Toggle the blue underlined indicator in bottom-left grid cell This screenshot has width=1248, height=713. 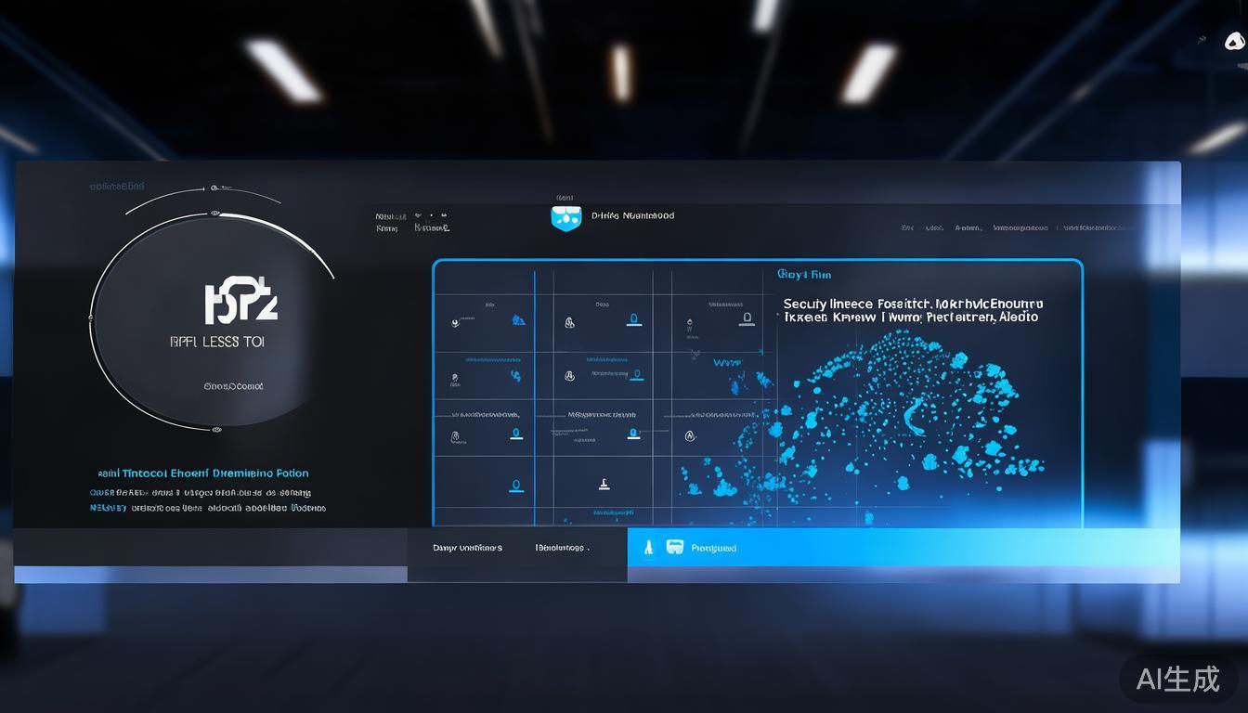click(516, 486)
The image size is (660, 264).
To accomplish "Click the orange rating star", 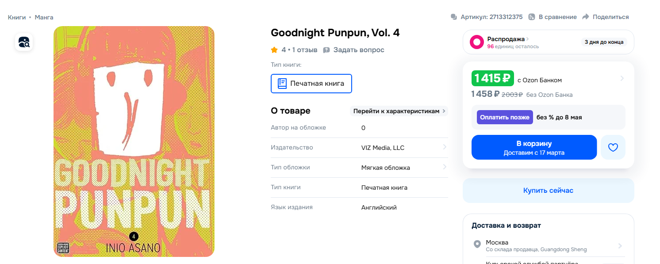I will click(274, 50).
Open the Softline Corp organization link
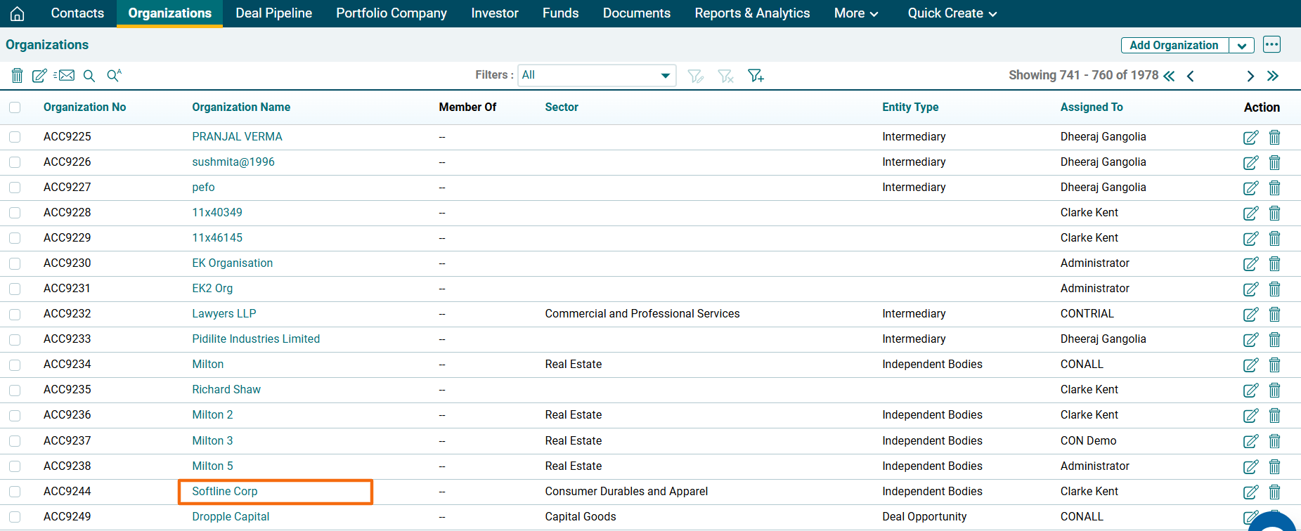The width and height of the screenshot is (1301, 531). pyautogui.click(x=225, y=492)
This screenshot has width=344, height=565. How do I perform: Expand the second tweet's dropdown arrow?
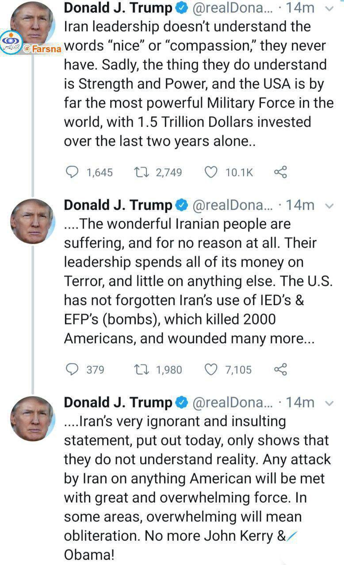(329, 205)
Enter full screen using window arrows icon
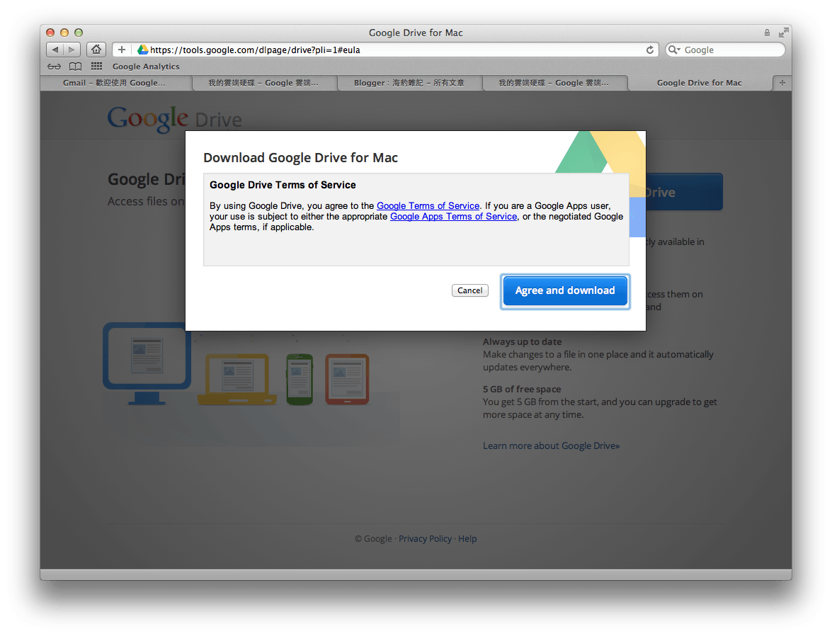This screenshot has width=832, height=636. pyautogui.click(x=783, y=33)
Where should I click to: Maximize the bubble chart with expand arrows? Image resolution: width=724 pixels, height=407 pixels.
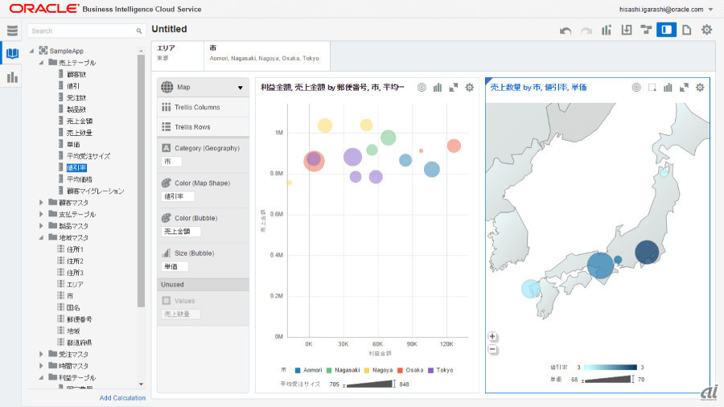[x=453, y=88]
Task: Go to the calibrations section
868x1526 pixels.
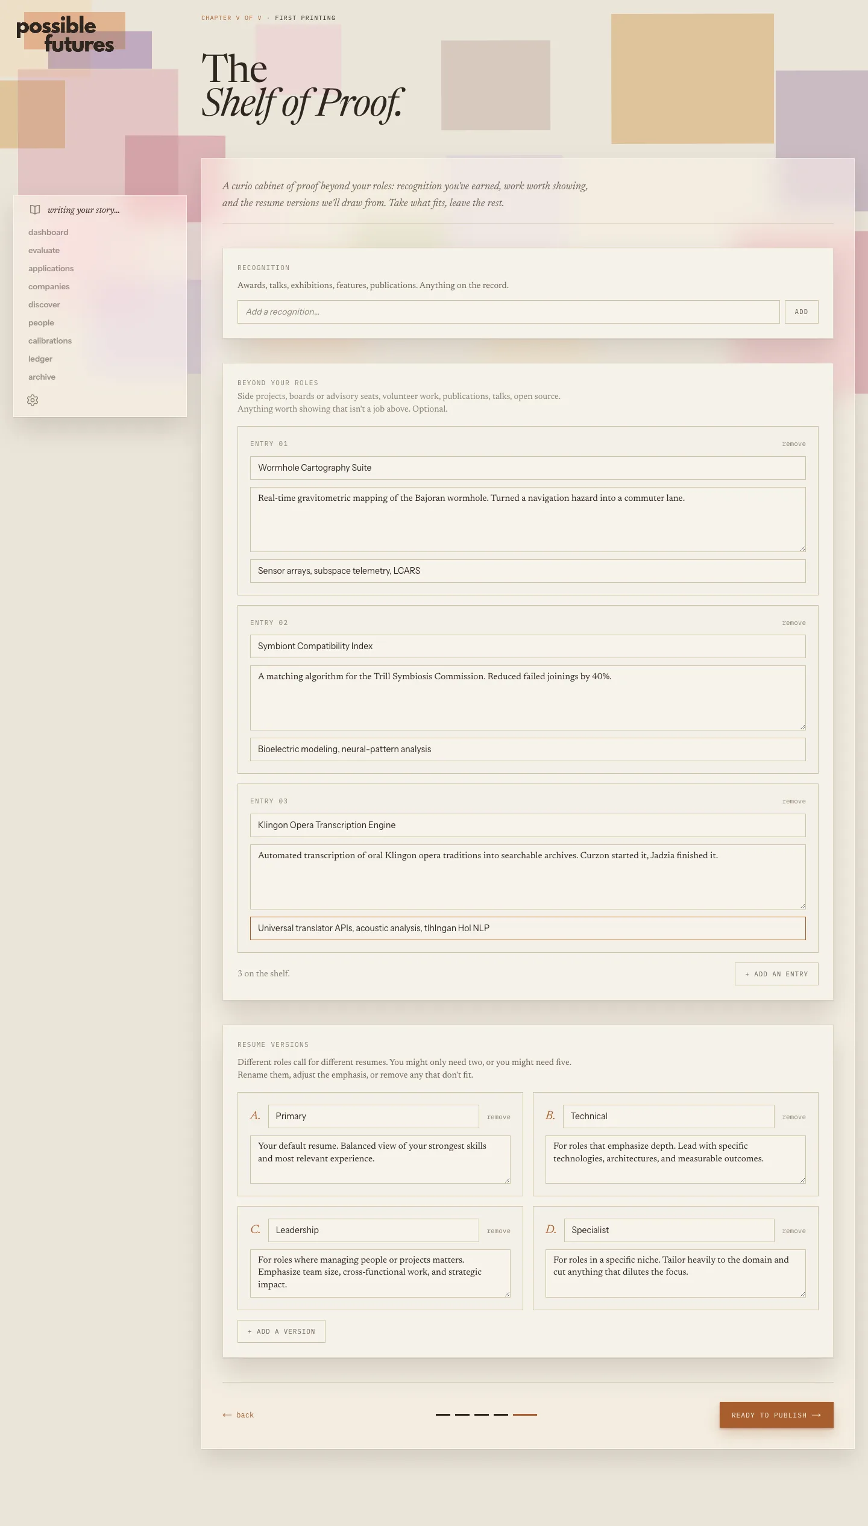Action: tap(50, 341)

- What is required
Using the records above, return verbatim only the part that opens with the line containing "This screenshot has width=344, height=565." and closes with the line containing "Task: Go to the calibrations section"; pictures stay out.

- Answer section
This screenshot has width=344, height=565. How do I perform: Expand the second tweet's dropdown arrow?
(329, 205)
Enter full screen using window arrows icon
This screenshot has width=832, height=636. pyautogui.click(x=783, y=33)
Where should I click to: Maximize the bubble chart with expand arrows? Image resolution: width=724 pixels, height=407 pixels.
[x=453, y=88]
Task: Go to the calibrations section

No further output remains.